2010 Retrospective: Brandon League

The story of League's transformation in 2009 and reversion in 2010 has been well documented throughout the entire season. As such, I do not feel a need to burden you with a recap. Instead, with the conclusion of 2010, I can now update the comparison that I made at the end of July looking at League's two primary pitches.

2009 Fastballs - 5% whiff rate, 66% strike rate, 51% ground ball rate
2010 Fastballs - 8% whiff rate, 64% strike rate, 59% ground ball rate

By and large, the fastball was more successful for League this season. That might have been part or the whole of why he threw it so more often. If so, it's still not a great strategy. What it helps with reducing walks, and League's walks did fall this year, it does nothing to help his strikeout or ground ball rates.

2009 Splitter - 35% whiff rate, 59% strike rate, 61% ground ball rate
2010 Splitter - 26% whiff rate, 51% strike rate, 64% ground ball rate

These are very small samples, but it does appear that League was less successful at getting hitters to swing after his split-finger this past season. Whether because he used it less or because something about the way he threw it made it less enticing is difficult to prove. I can say that based on pitch f/x, the movement of the pitch didn't change much.

2010 League did keep more balls on the ground which is good, but we were expecting a lot more in the strikeout aisle of the reliever store. Ultimately, League turned into a decent enough performance this season. He was burdened with much higher expectations though and I cannot shake the feeling that simple pitch selection was the biggest fence to reaching those.
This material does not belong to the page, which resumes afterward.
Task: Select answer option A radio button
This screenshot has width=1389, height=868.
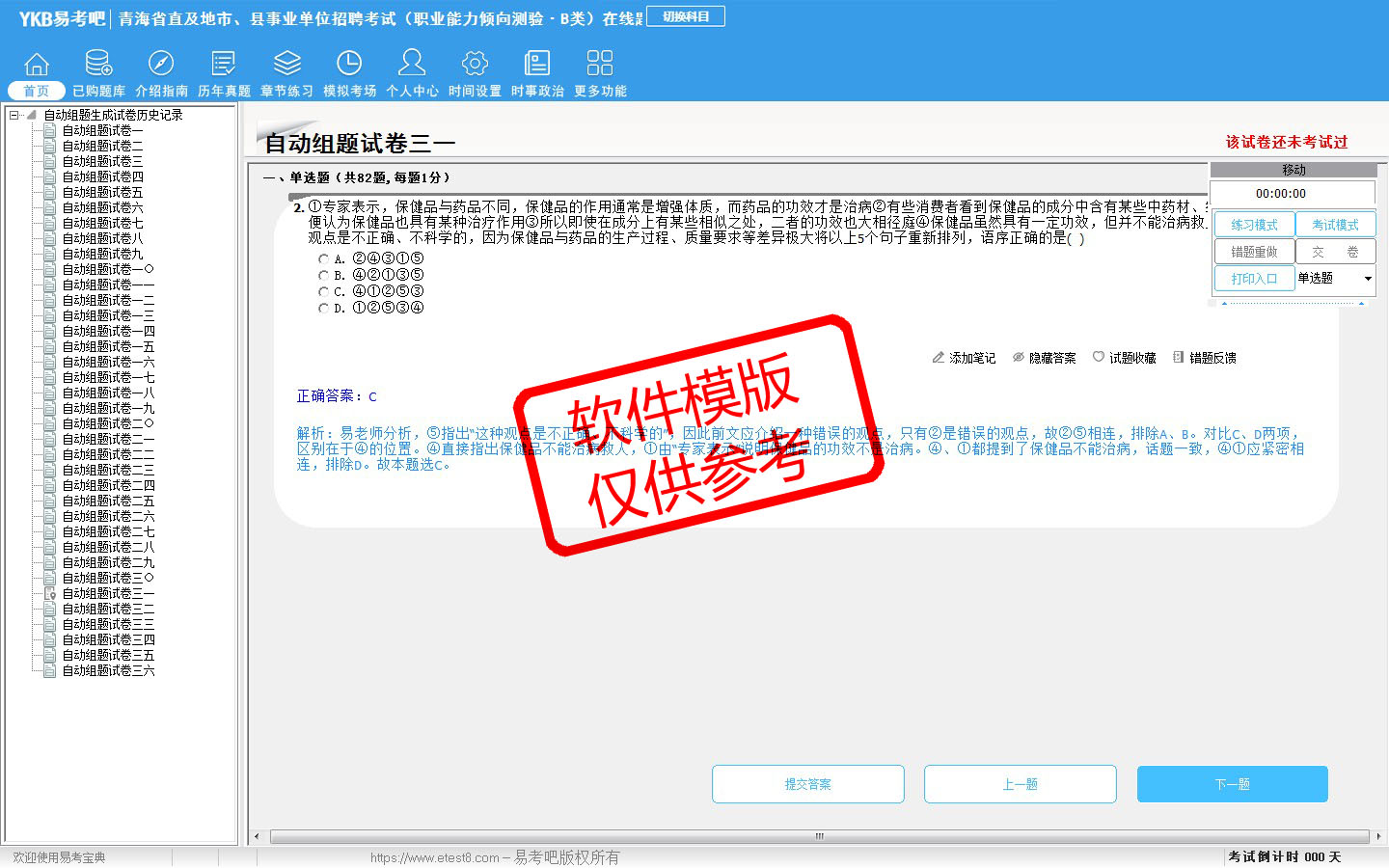Action: click(x=324, y=258)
If Carl Willis is retained as the pitching coach for next season, I don't have much hope that the impetus to revert back to 2009 will be handed down to League and I doubt League makes the leap himself. Over and over again we've seen pitchers fall in love with their fastballs to the exclusion of better offspeed pitches. Most of them required outside assistance to modify those habits. I sure hope someone from the front office is peeved enough about not getting the League they thought they were getting to make some noise on the field level. It may be our only hope.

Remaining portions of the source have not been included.